Article by ForexTime
The Bank of Canada surprised investors today when it reigned back in the tone from its monthly meeting. Many had been expecting a more upbeat hawkish tone building into 2018, what they got instead was quite the opposite and weakened the Canadian dollar in turn. Despite the positive economic data, and NAFTA developments, the Bank of Canada was instead more neutral on the subject, and was focused on the fact that interest rates may need to remain below the neutral range for the interim while the economy continues to develop. The hawks had been building positions for some time, and as a result were quick to sell, leading to the CAD being the largest mover of the day as traders sold out positions at a rapid pace.
So what now for the USDCAD? Well it would seem that the bulls have surged back into the market to punish the hawks who had accumulated positions. The movement upwards has struggled to gain momentum past the 200 day moving average and it looks like the bears are looking to assert control. Resistance on the bullish side remains solid at 1.2693, but remains a key target for bullish traders in the interim. Despite all of this NAFTA is on the cards and could give the potential openers that the bears need to move lower on this, and back into trying to break the bullish rise. If the bears take back control then a push down to 1.2548 is likely on the cards, but it may take some new economic data or events to lead to any breakthrough to the 1.2400 level, or a case of further USD weakness.
The other major contender today has been crude oil as it has leapt up sharply on the news that US crude oil inventories were down 1.07M barrels (0.65M+ exp). This was followed in turn by gasoline and distillate both showing sizeable draw downs as well. For oil bulls this was a queue to take charge and they certainly did as oil shot up sharply on the back of the news. Markets had been expecting a slight surplus for gasoline and crude, but were treated to news that there was more demand than expected – always a positive for bullish traders.
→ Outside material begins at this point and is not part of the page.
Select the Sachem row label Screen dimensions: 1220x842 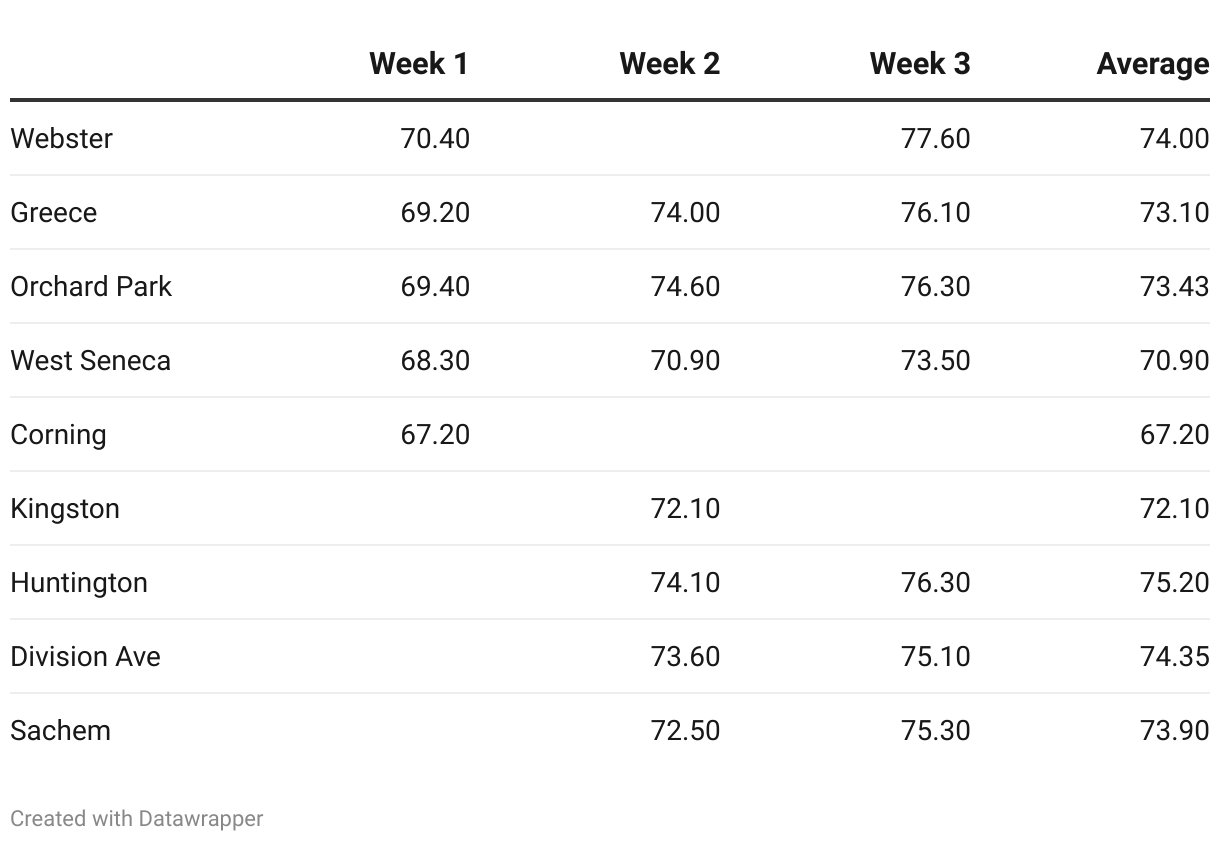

On the charts this has seen oil smash through resistance at 67.61, which had been for some time a strong level that markets could not bust through. This now leads onto markets targeting the next level at 69.49, something that is very close to that 70 dollar mark. Expectations are that anything over 70 dollars may be overbought and we could see some bearish pressure in the market if that is the case. However, oil markets have been known to defy analyst calls time and time again, and this looks unlikely to let up anytime soon if the data continues to show deficits rather than surpluses.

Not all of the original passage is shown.